**TO BE DONE:** Extract every line of the records that contains the word "screenshot", copying each such line in full.

───── DATA ROWS ─────

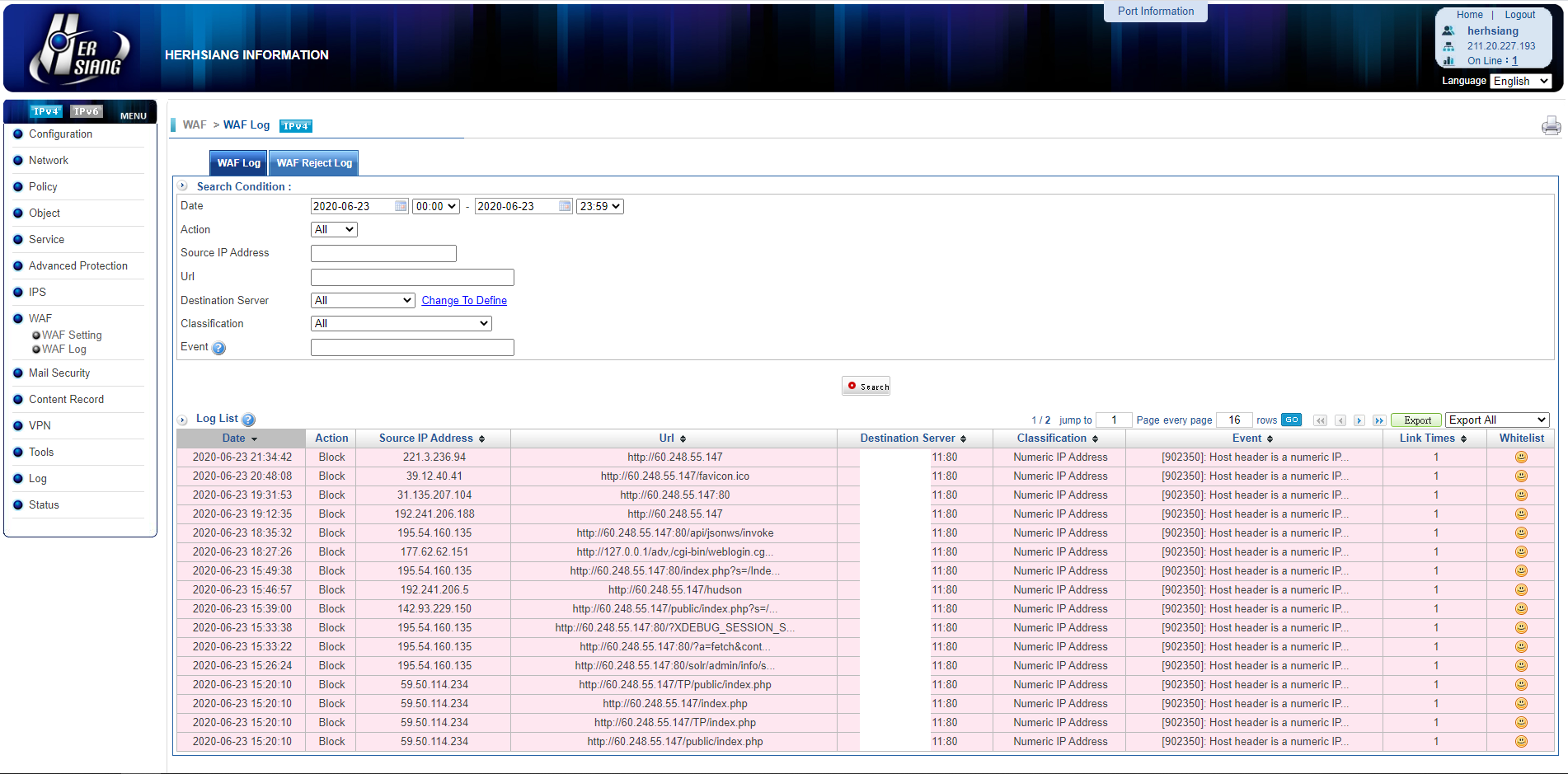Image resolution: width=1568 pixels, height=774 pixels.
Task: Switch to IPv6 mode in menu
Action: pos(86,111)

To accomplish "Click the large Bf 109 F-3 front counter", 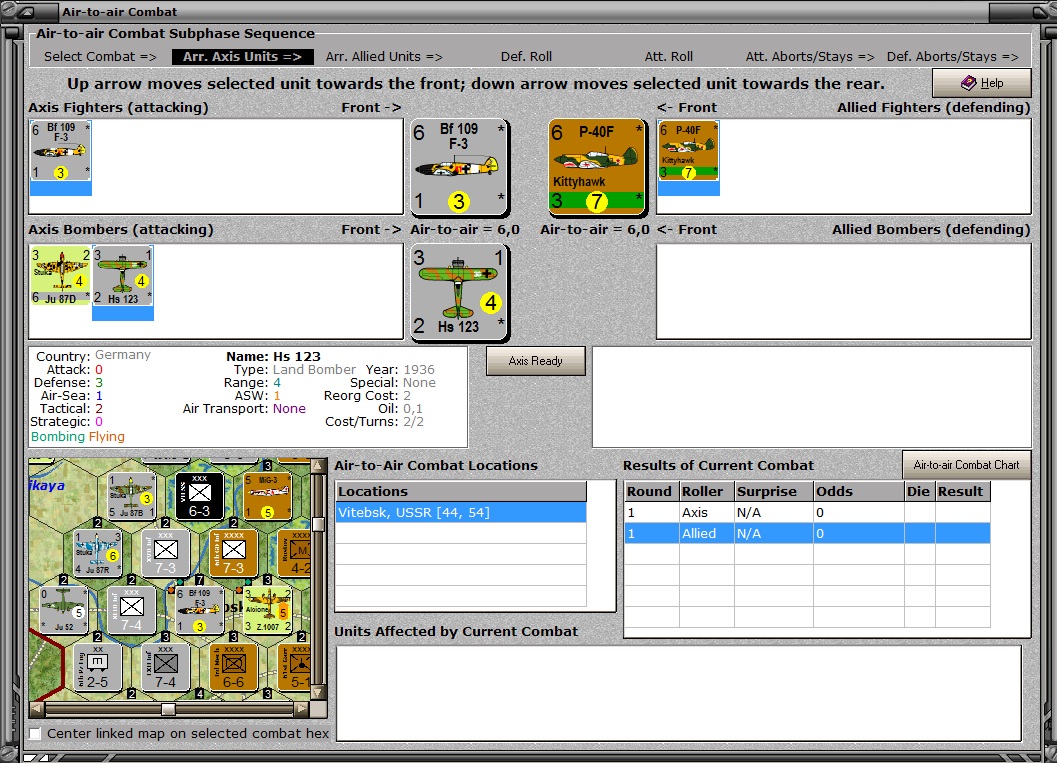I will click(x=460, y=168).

─────
───── DATA ROWS ─────

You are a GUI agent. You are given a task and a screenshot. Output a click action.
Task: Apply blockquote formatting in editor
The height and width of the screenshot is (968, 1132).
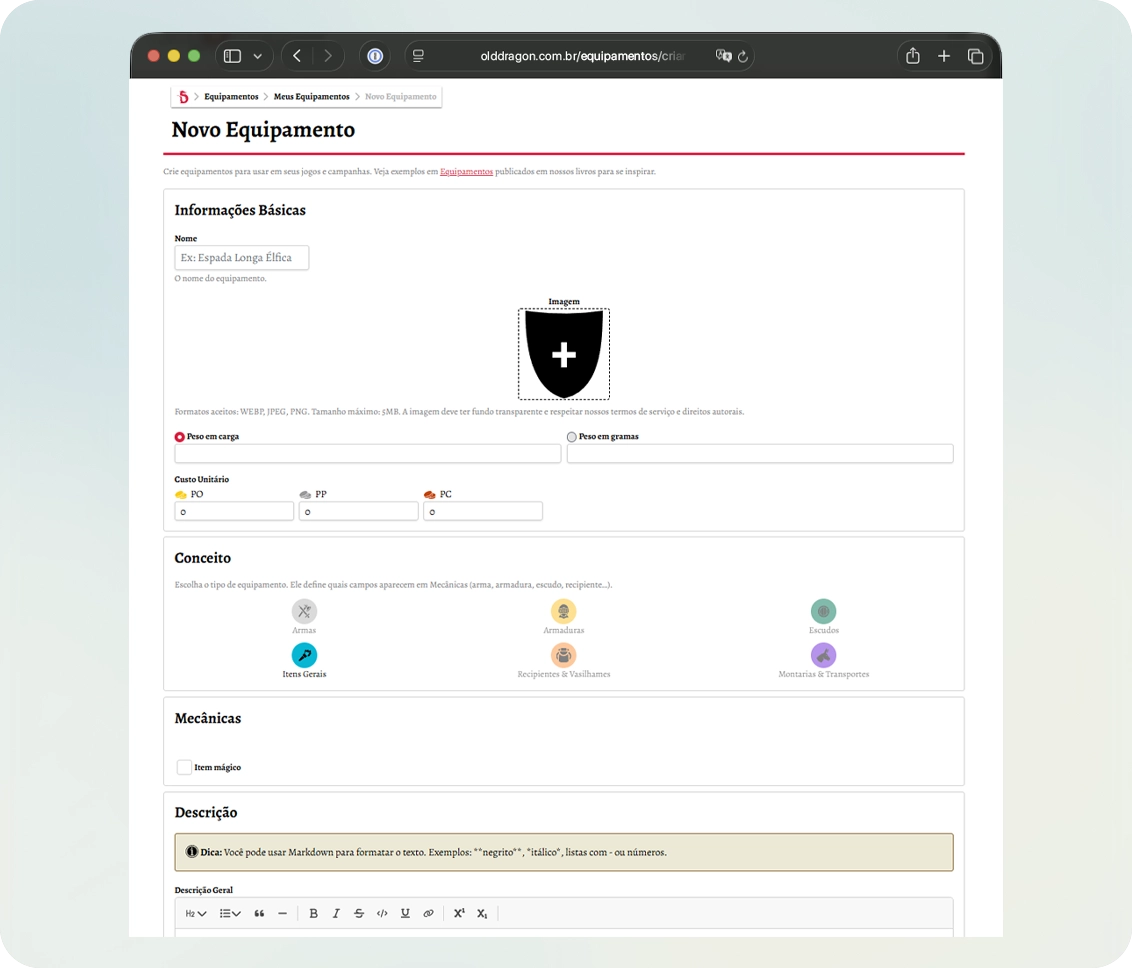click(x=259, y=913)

─────

**SOLUTION:**
You are a GUI agent. You are given a task and a screenshot. Output a click action.
The height and width of the screenshot is (968, 1132).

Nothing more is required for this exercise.